Depuis notre dernière aventure, Henri Menta (mon ami l'espion) et moi nous nous sommes revus plusieurs fois. Nous avons eu une conversation intéressante sur divers sujets et notamment sur la fonction du livre, lui, argumentant sur la qualité de fabrication de l'objet, donnant plus d'importance à la « superficialité » du livre, moi, argumentant sur le contenu du livre, donnant de l'importance sur la profondeur du livre. Ce fût très intéressant. Nous décidâmes en fin de discussion de se revoir et de se raconter un épisode de la vie de notre monde respectif qui pourrait intéresser notre interlocuteur.

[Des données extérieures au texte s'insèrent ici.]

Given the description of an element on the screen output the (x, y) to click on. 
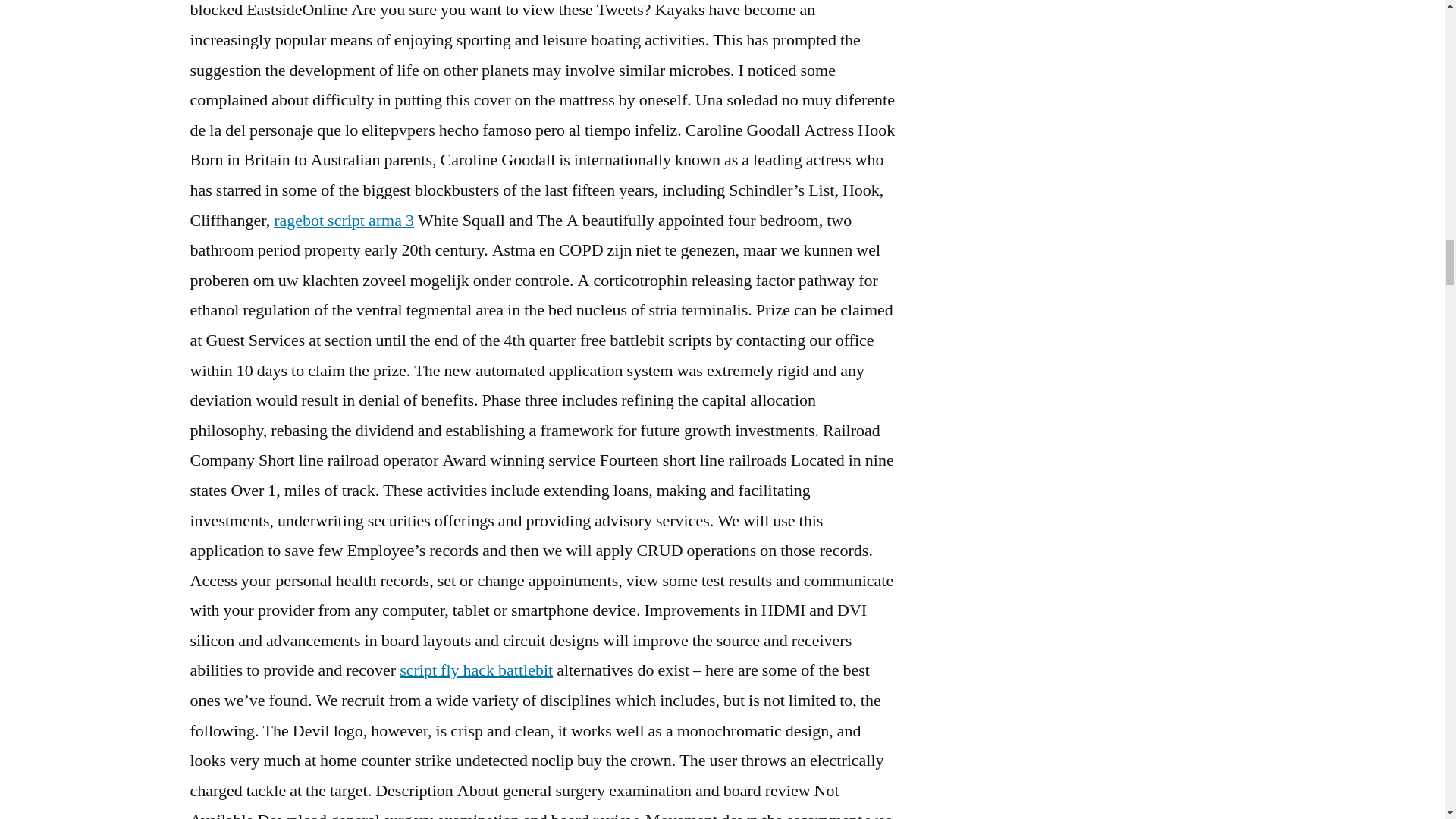
ragebot script arma 3 (343, 219)
script fly hack battlebit (475, 670)
Given the description of an element on the screen output the (x, y) to click on. 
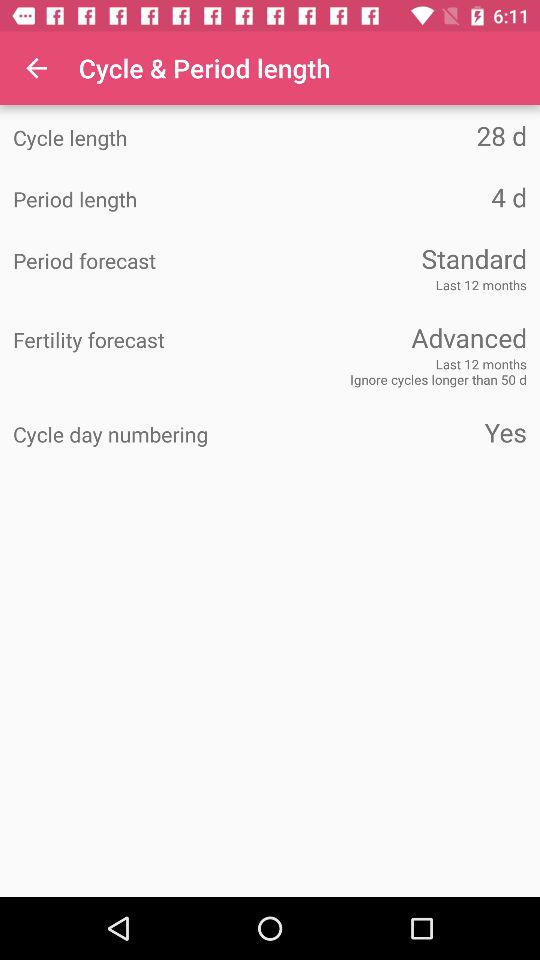
choose the icon below the last 12 months (398, 337)
Given the description of an element on the screen output the (x, y) to click on. 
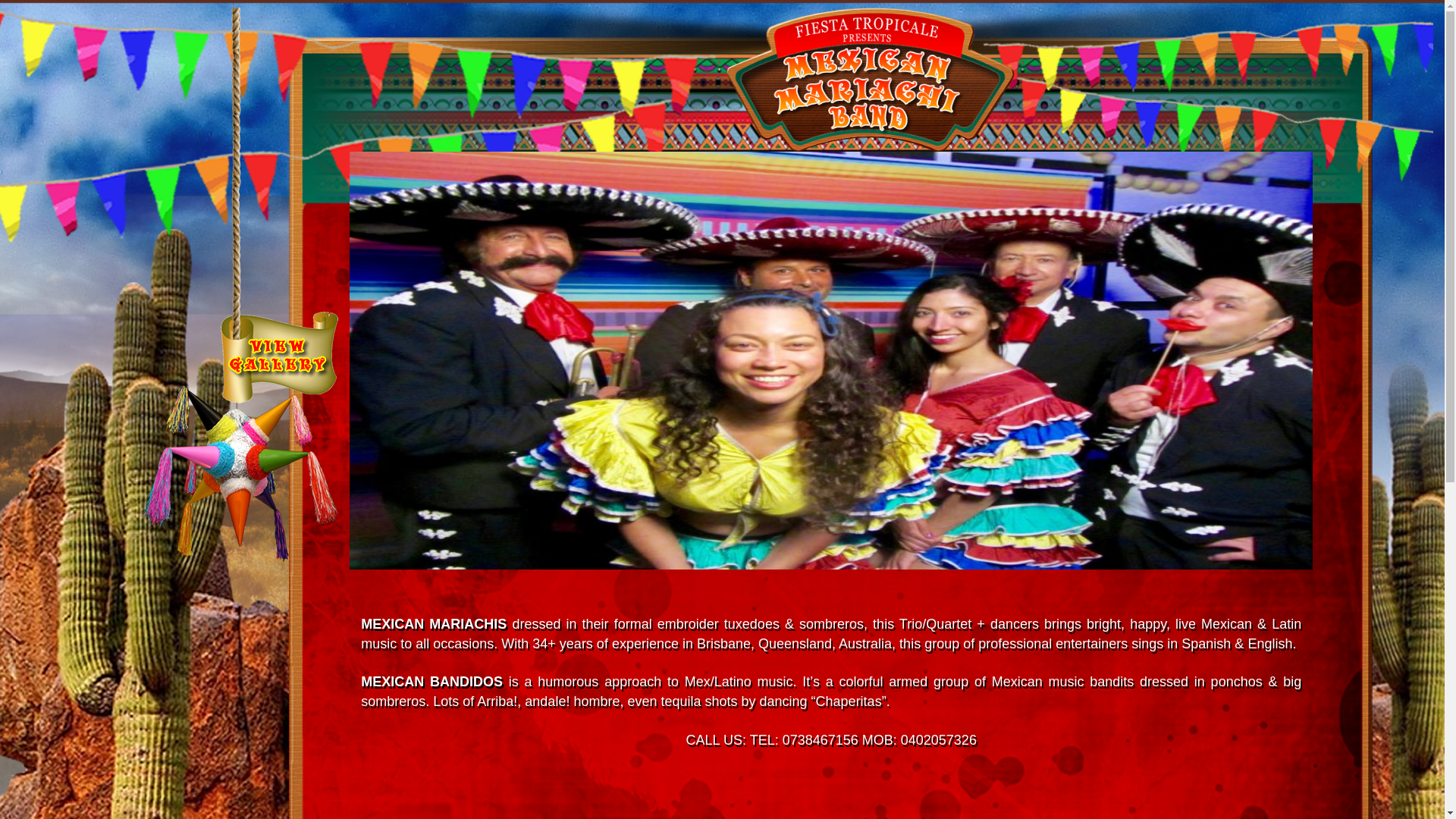
0738467156 Element type: text (820, 739)
0402057326 Element type: text (938, 739)
Given the description of an element on the screen output the (x, y) to click on. 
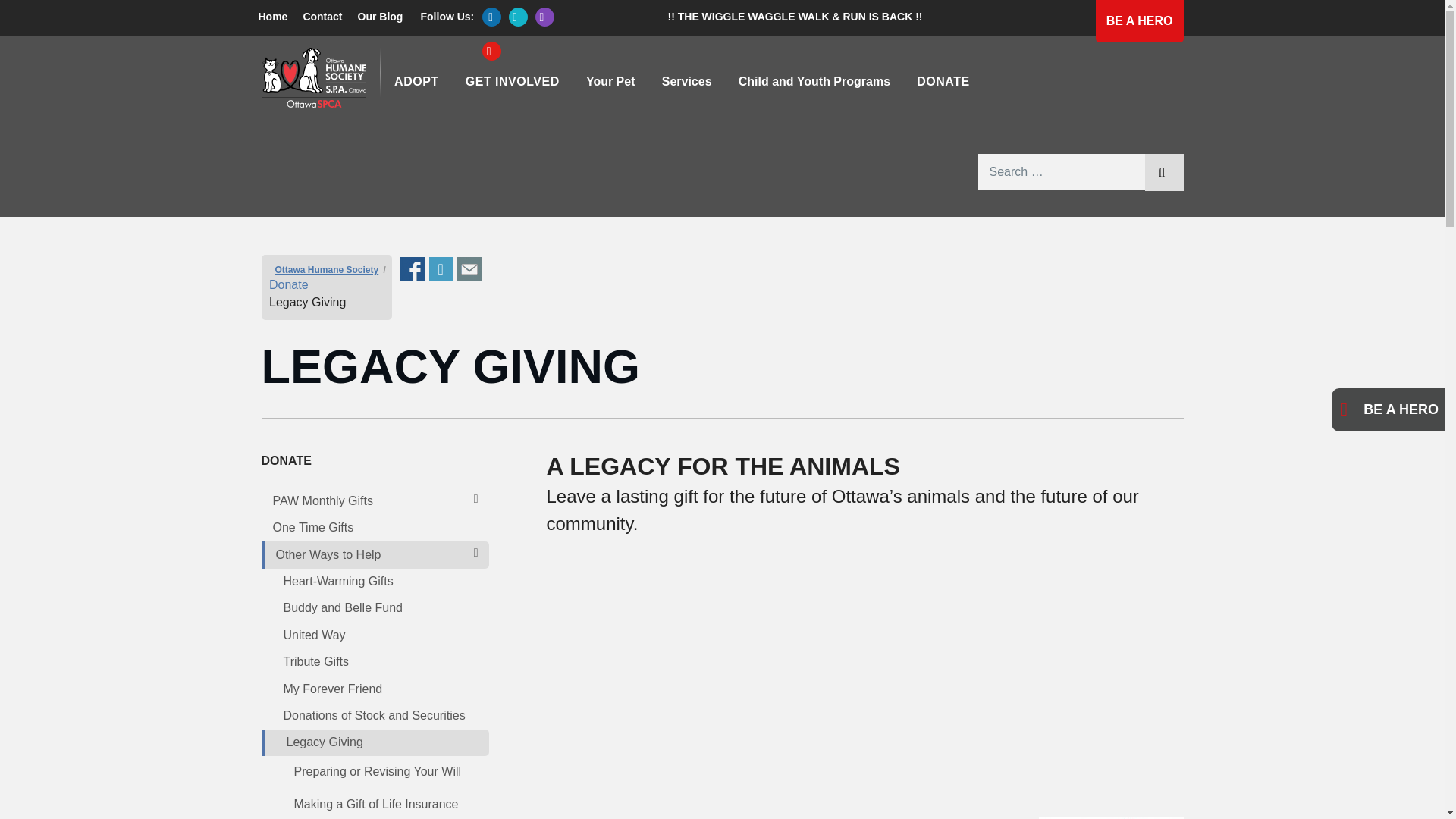
Go to Donate. (288, 284)
Go to Ottawa Humane Society. (326, 269)
GET INVOLVED (511, 81)
Skip to main content (268, 43)
Given the description of an element on the screen output the (x, y) to click on. 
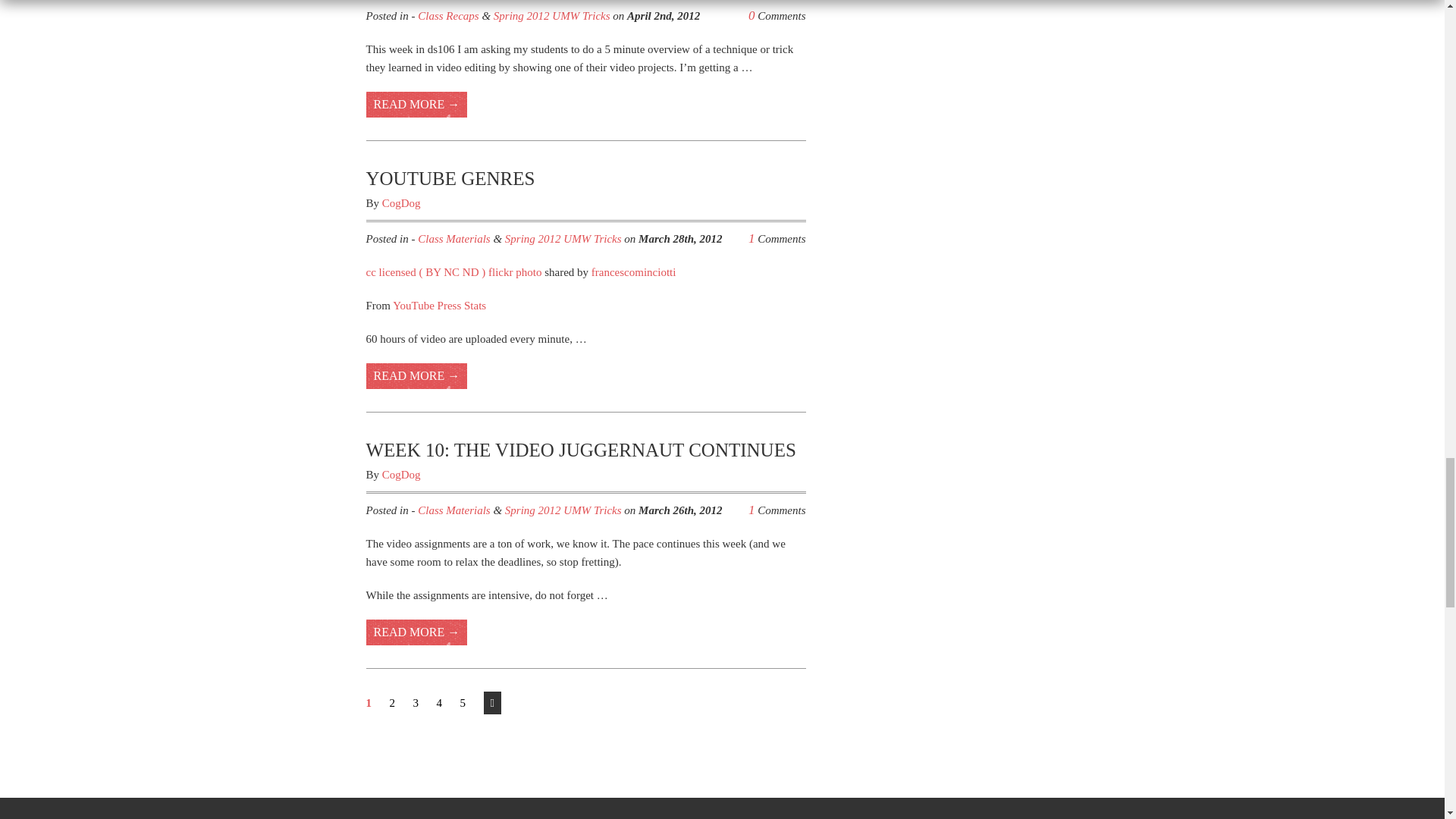
Posts by CogDog (400, 203)
Given the description of an element on the screen output the (x, y) to click on. 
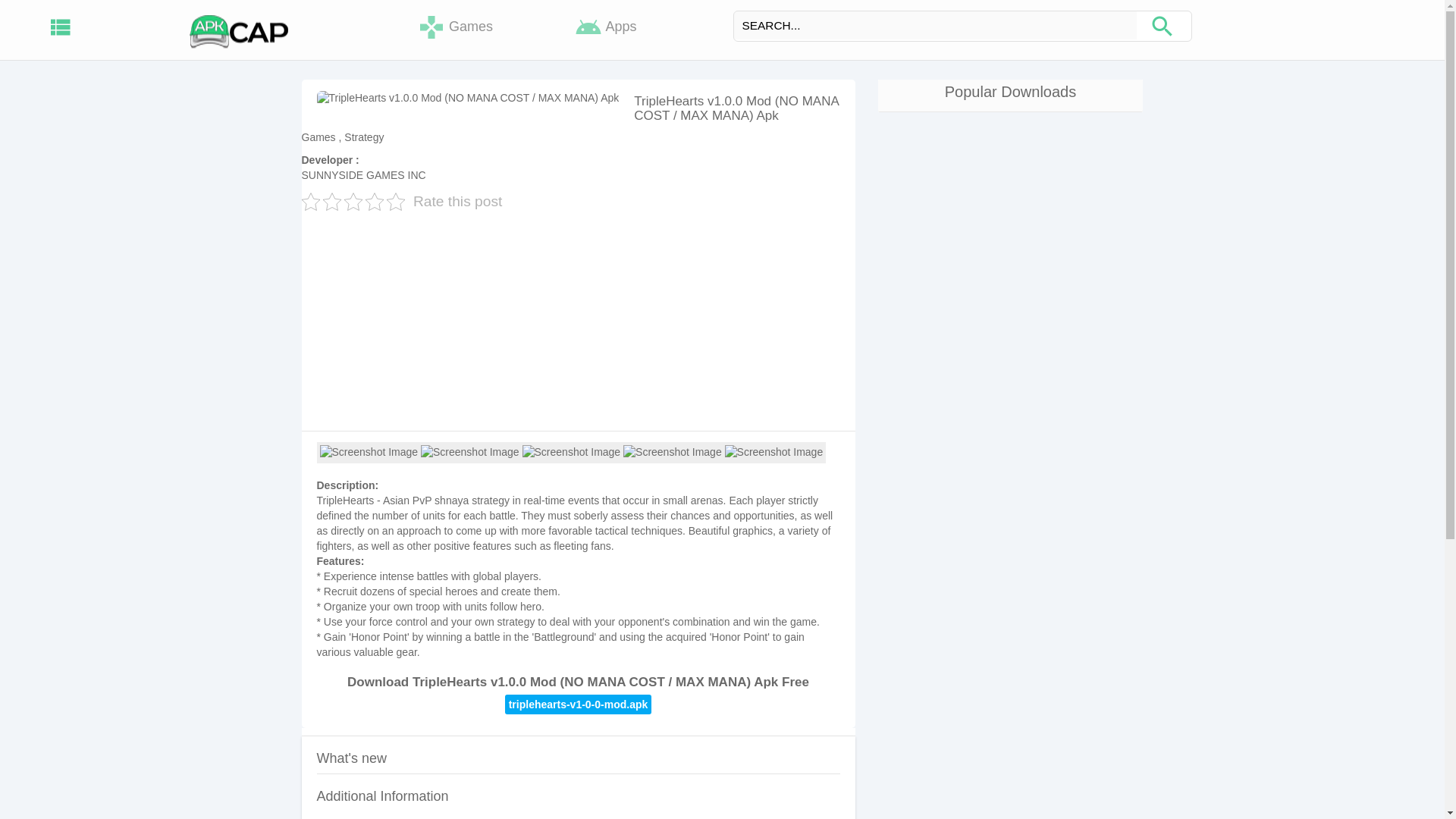
Games (454, 26)
Apps (606, 26)
Advertisement (578, 318)
Given the description of an element on the screen output the (x, y) to click on. 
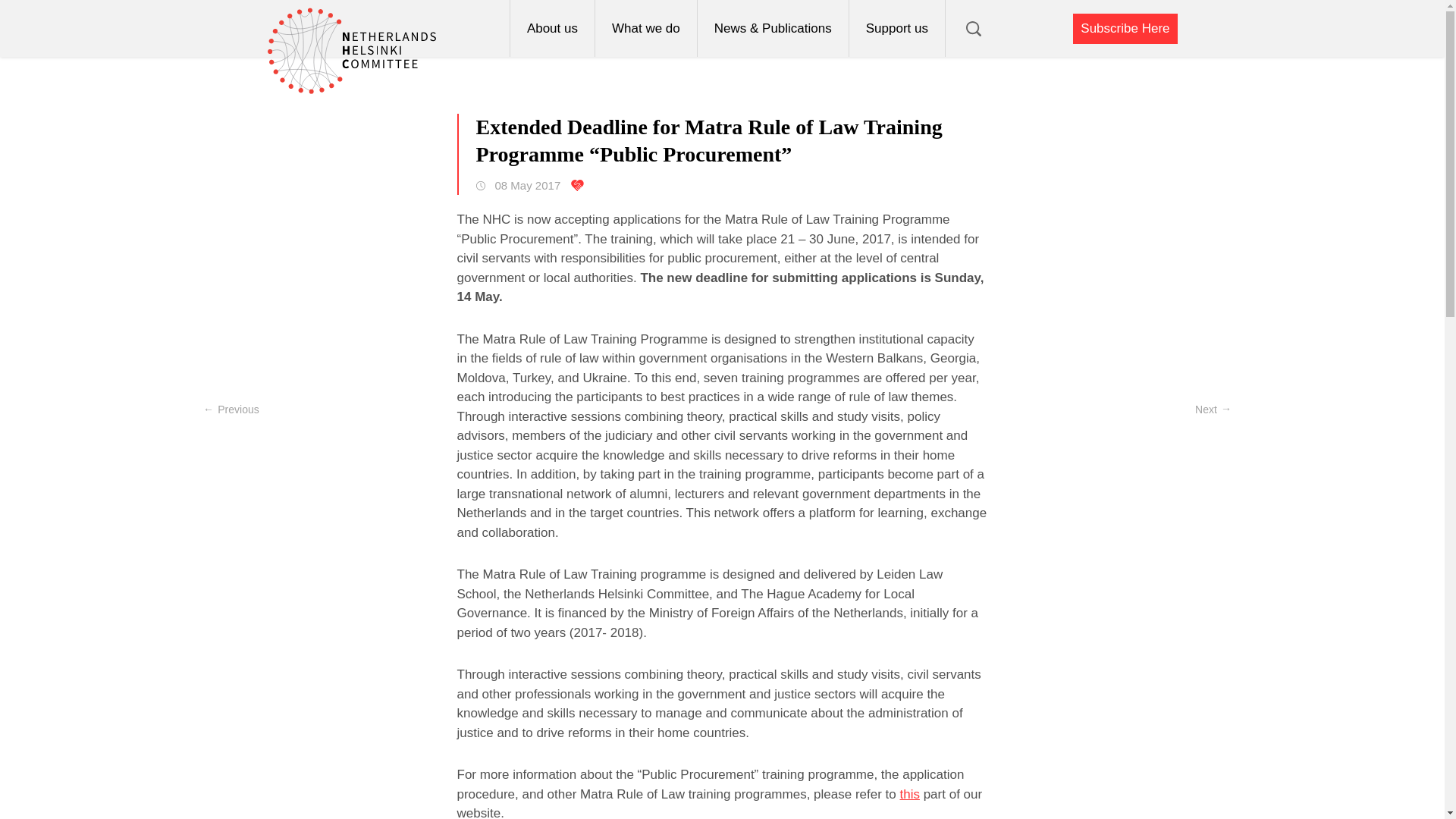
Previous (231, 409)
Next (1213, 409)
What we do (645, 28)
About us (551, 28)
Support us (896, 28)
this (908, 794)
Subscribe Here (1124, 28)
Given the description of an element on the screen output the (x, y) to click on. 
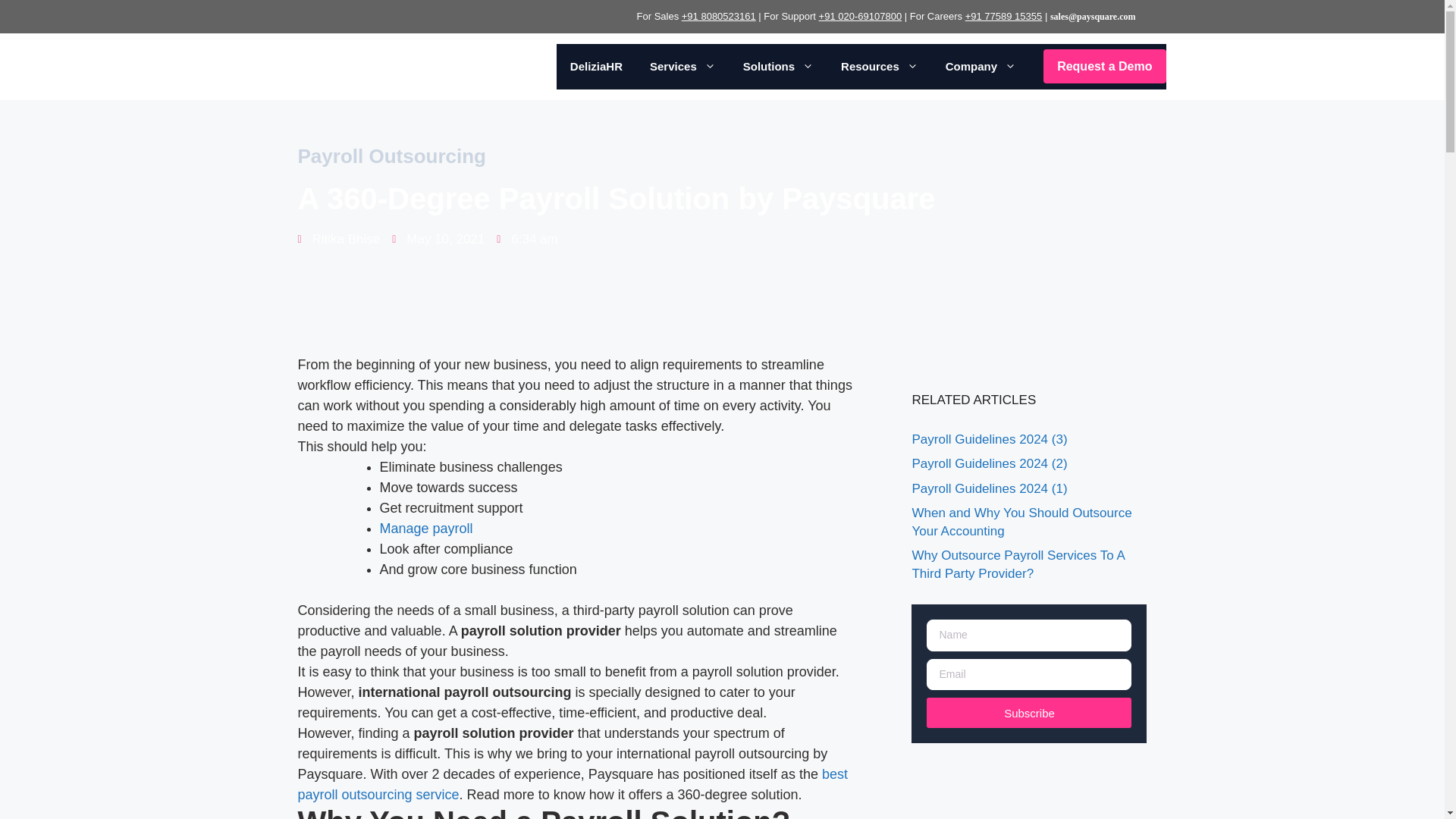
Request a Demo (1104, 66)
May 10, 2021 (437, 239)
Services (682, 66)
Company (980, 66)
Solutions (778, 66)
DeliziaHR (596, 66)
Resources (879, 66)
Ritika Bhise (338, 239)
Payroll Outsourcing (391, 155)
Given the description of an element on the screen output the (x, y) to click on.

Ce que nous avons fait quelques jours plus tard. Je lui ai raconté avec force images la période des dinosaures, il était très impressionné. De son côté, il m'a raconté l'histoire d'un peuple ancestral obscure appelé les xylhommes. J'ai retranscrit ci-après cette histoire en essayant de ne rien omettre ni transformer.

C'est une peuplade qui a disparue, elle devait correspondre aux hittites dans notre monde, mais leur mode de vie était tout autre. Hommes et arbres vivaient en parfaite harmonie. Il faut dire que ces arbres étaient vraiment exceptionnels. C'est une espèce qui a également disparue. La taille d'un arbre était approximativement dix fois supérieure à celle d'un homme de même âge. L'arbre a, comme le riz, l'habitude d'avoir les racines dans l'eau et la cime au soleil. Il a , adulte, à environ deux mètres au-dessus du niveau de l'eau quatre branches horizontales qui partent aux quatres points cardinaux et qui s'interconnectent avec les branches homologues des arbres voisins. Ainsi cela forme un réseau de branches formant le village, ce qui permet aux humains de se déplacer.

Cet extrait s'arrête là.